Pointing records for screenshots and pages:

————————

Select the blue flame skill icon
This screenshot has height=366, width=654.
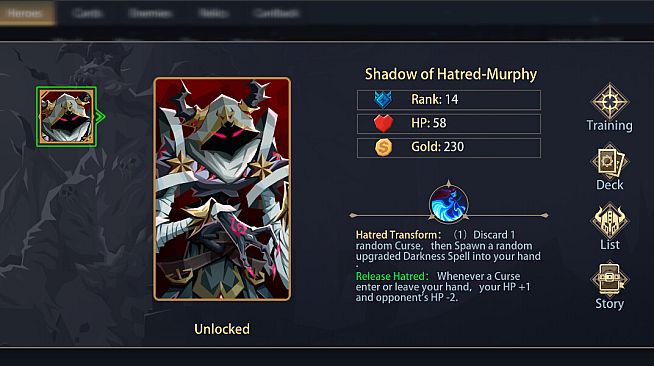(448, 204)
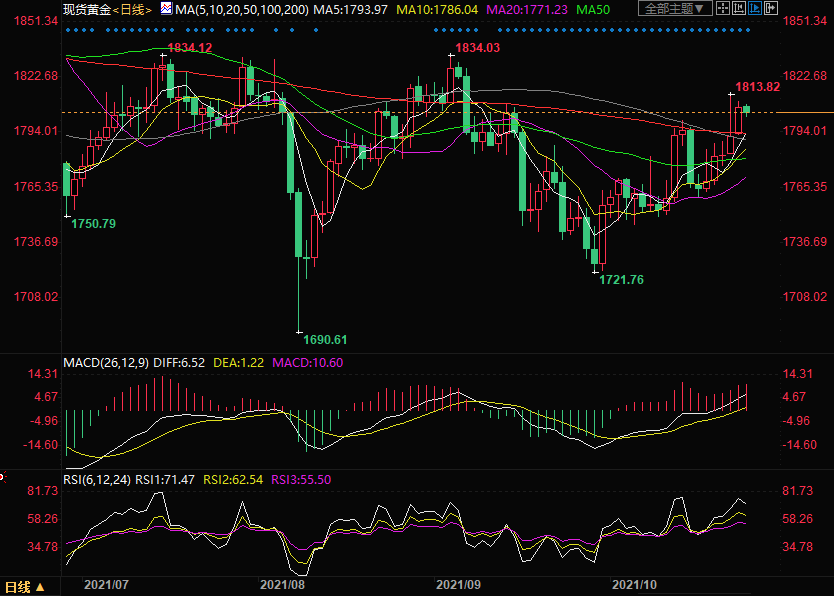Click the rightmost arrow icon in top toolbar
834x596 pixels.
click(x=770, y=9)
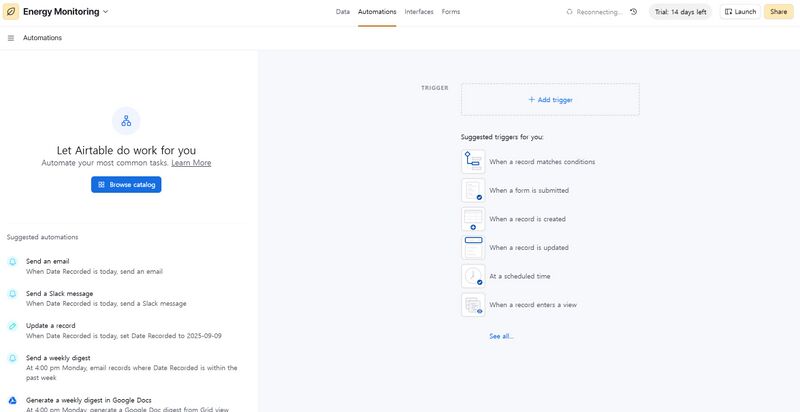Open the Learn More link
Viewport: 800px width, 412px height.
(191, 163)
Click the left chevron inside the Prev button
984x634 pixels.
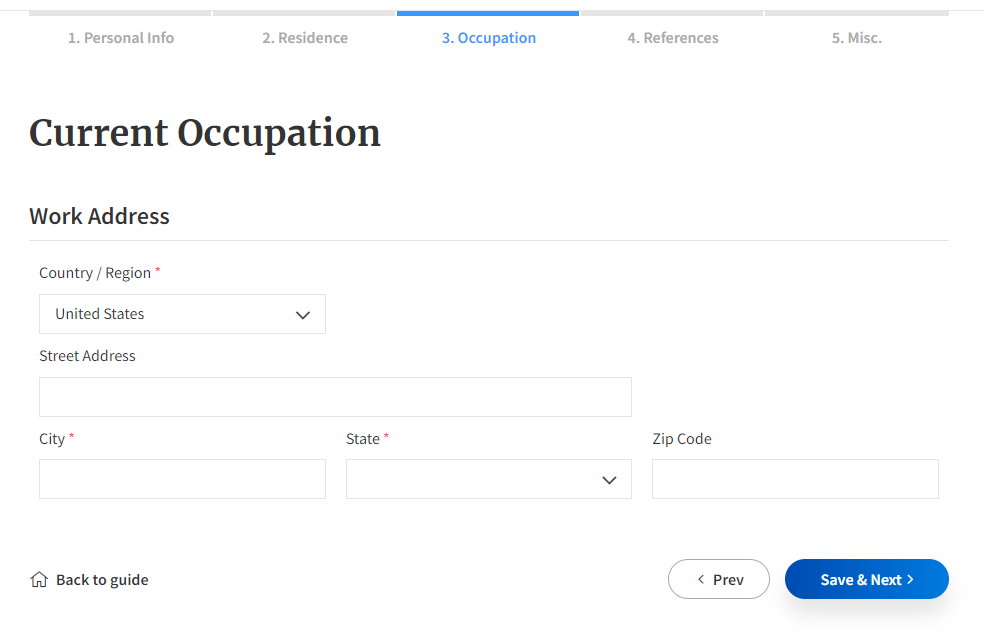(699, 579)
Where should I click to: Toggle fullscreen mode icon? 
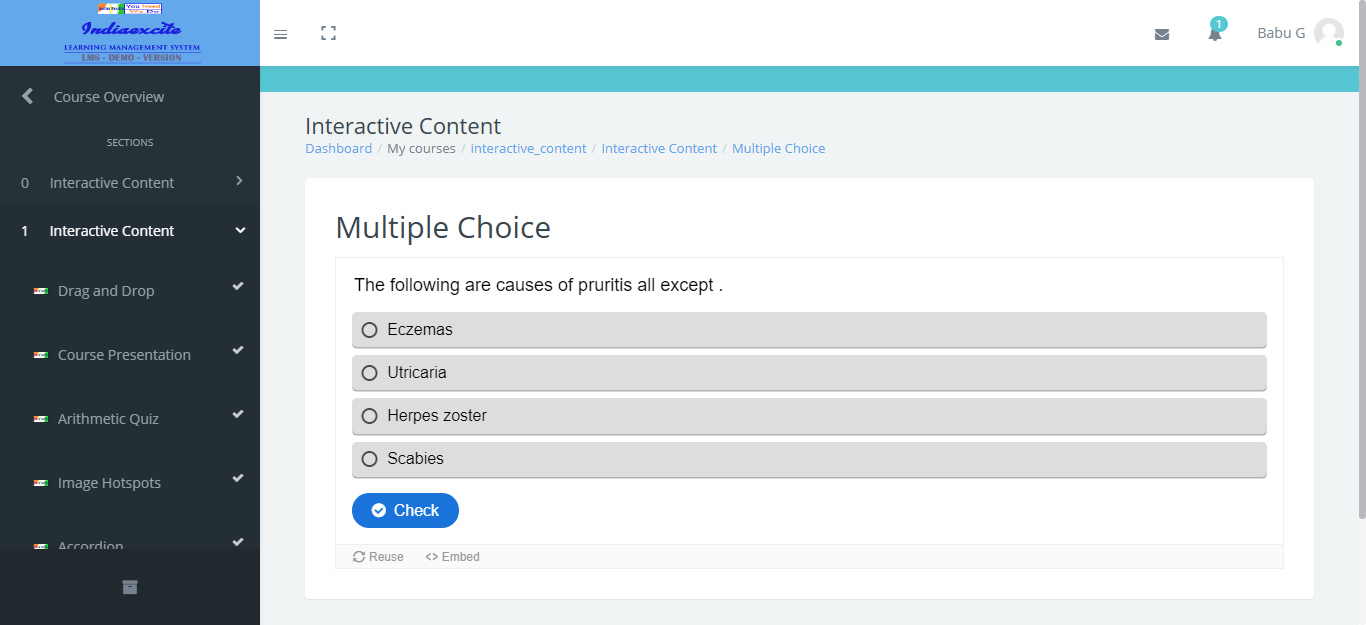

————————

**What is asked**
Repeat all of the records above word for word, leaving out the pictures.

**Answer to this exercise**
Select the blue flame skill icon
This screenshot has height=366, width=654.
(448, 204)
Click the rightmost arrow icon in top toolbar
834x596 pixels.
click(x=770, y=9)
Open the Learn More link
Viewport: 800px width, 412px height.
(191, 163)
Click the left chevron inside the Prev button
984x634 pixels.
(699, 579)
Where should I click to: Toggle fullscreen mode icon? 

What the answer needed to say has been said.